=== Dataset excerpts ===
————
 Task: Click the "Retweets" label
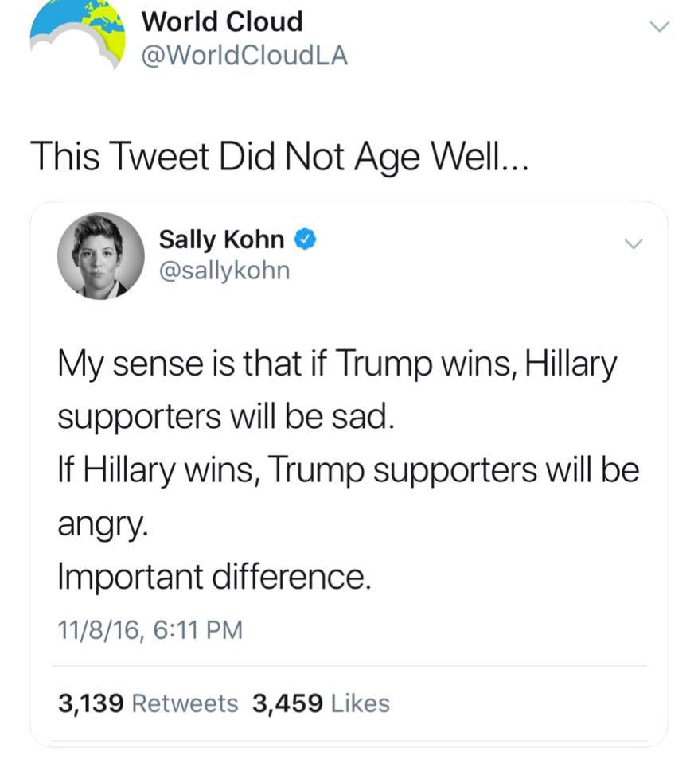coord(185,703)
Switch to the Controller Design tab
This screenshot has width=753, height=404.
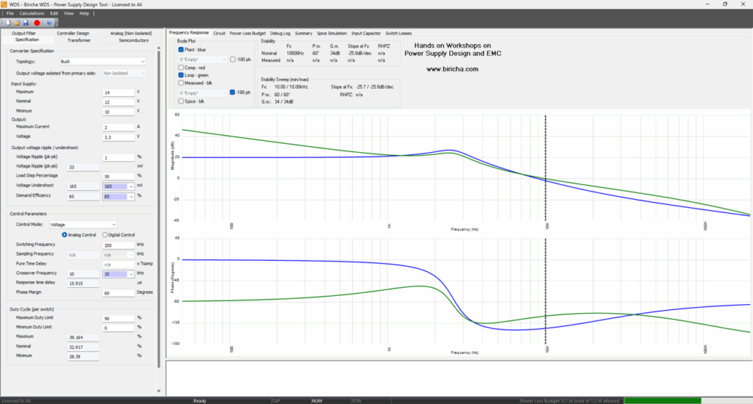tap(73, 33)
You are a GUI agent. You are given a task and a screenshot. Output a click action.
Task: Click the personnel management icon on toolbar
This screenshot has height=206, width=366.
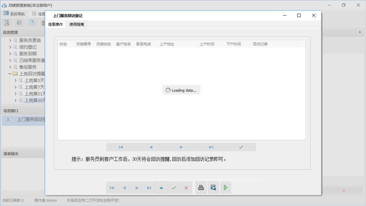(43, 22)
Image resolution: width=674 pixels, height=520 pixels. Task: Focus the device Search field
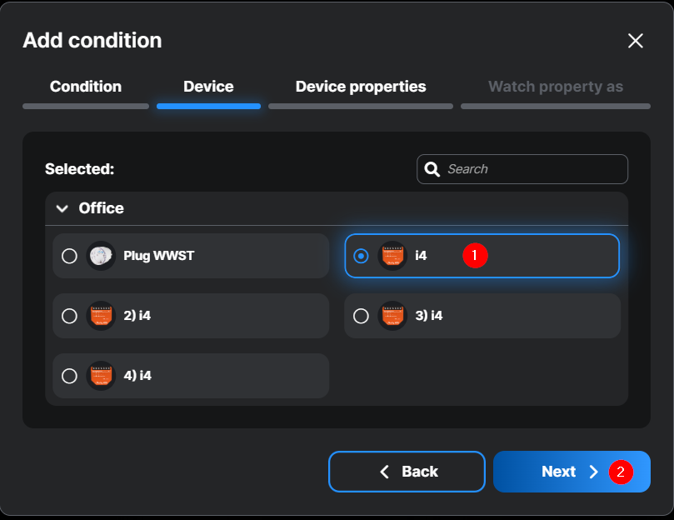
————
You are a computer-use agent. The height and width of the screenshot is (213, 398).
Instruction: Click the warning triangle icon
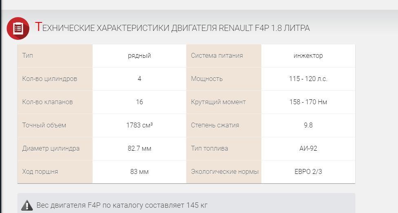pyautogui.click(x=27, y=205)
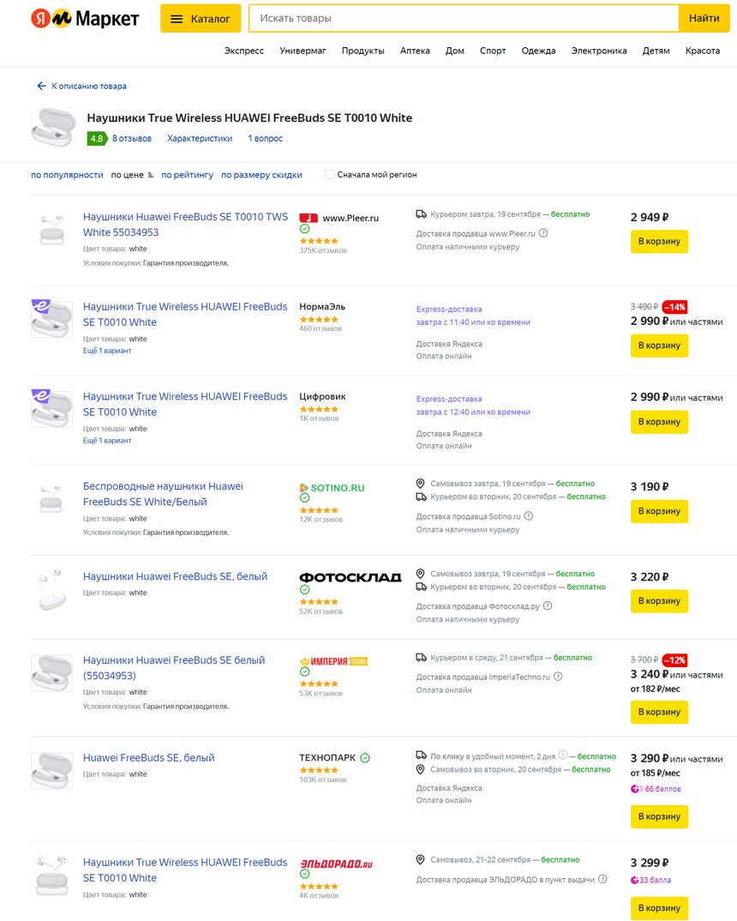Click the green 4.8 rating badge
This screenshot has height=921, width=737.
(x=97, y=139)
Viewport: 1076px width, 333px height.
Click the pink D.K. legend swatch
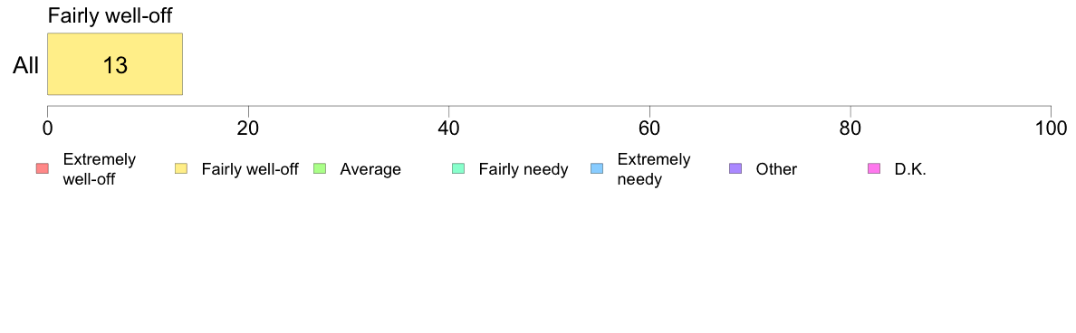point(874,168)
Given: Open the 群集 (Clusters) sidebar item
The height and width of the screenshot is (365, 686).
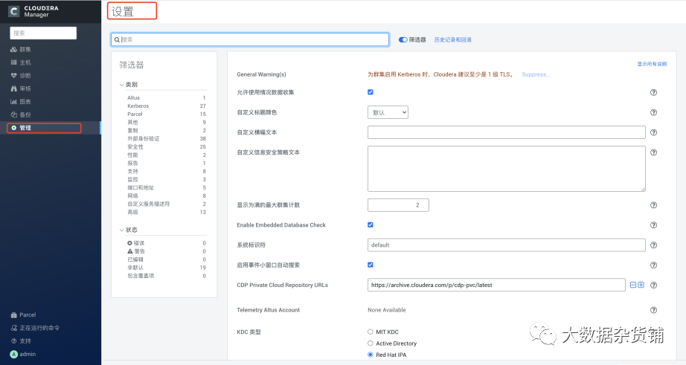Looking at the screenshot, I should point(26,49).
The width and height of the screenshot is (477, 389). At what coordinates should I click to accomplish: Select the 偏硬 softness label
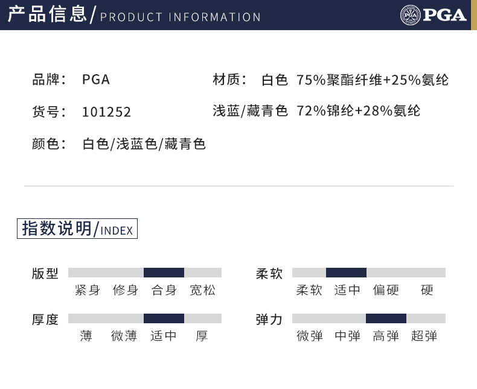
————
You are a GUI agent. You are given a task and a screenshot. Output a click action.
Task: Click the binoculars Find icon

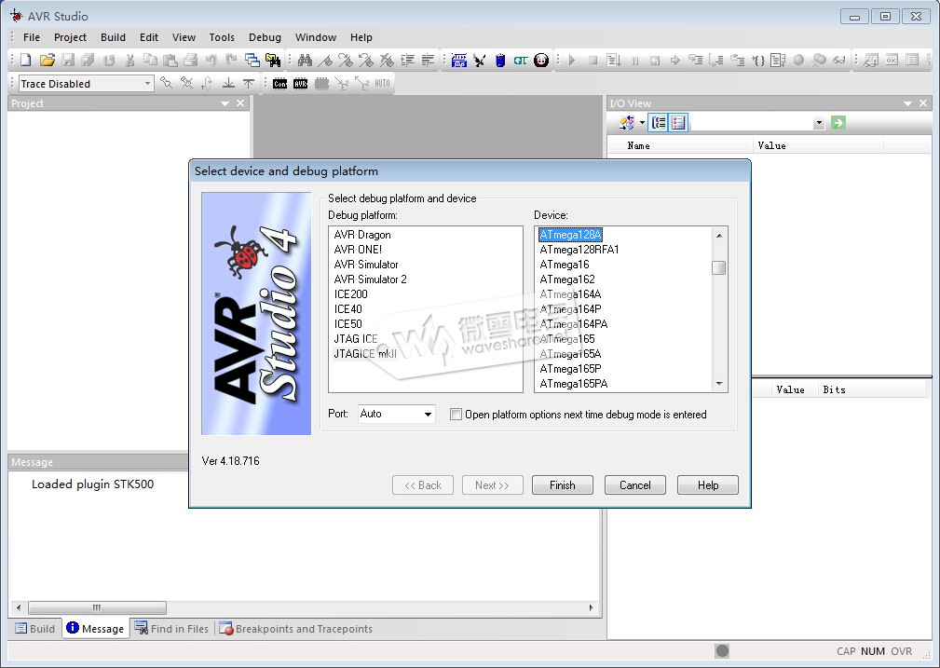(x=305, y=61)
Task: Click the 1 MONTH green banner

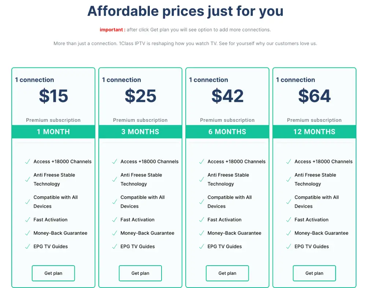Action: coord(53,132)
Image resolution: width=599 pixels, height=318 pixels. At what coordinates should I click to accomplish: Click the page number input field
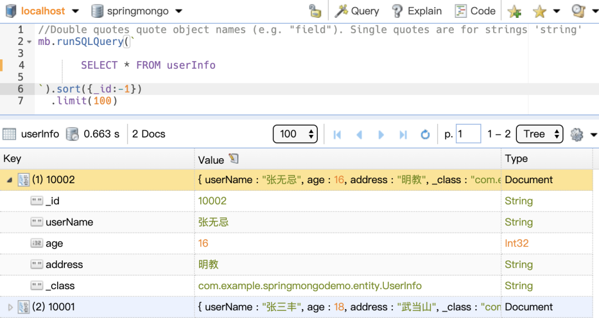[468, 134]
————
=== ABOUT THIS TASK ===
What are the lines in the records above, word for word, from the one containing "Click the pink D.K. legend swatch" through the one containing "The width and", both ends included and pictures left out?

=== RESPONSE BOX ===
Click the pink D.K. legend swatch
point(874,168)
Given: Open the 群集 (Clusters) sidebar item
The height and width of the screenshot is (365, 686).
Looking at the screenshot, I should point(26,49).
The width and height of the screenshot is (477, 389). At what coordinates should I click to accomplish: Select the 偏硬 softness label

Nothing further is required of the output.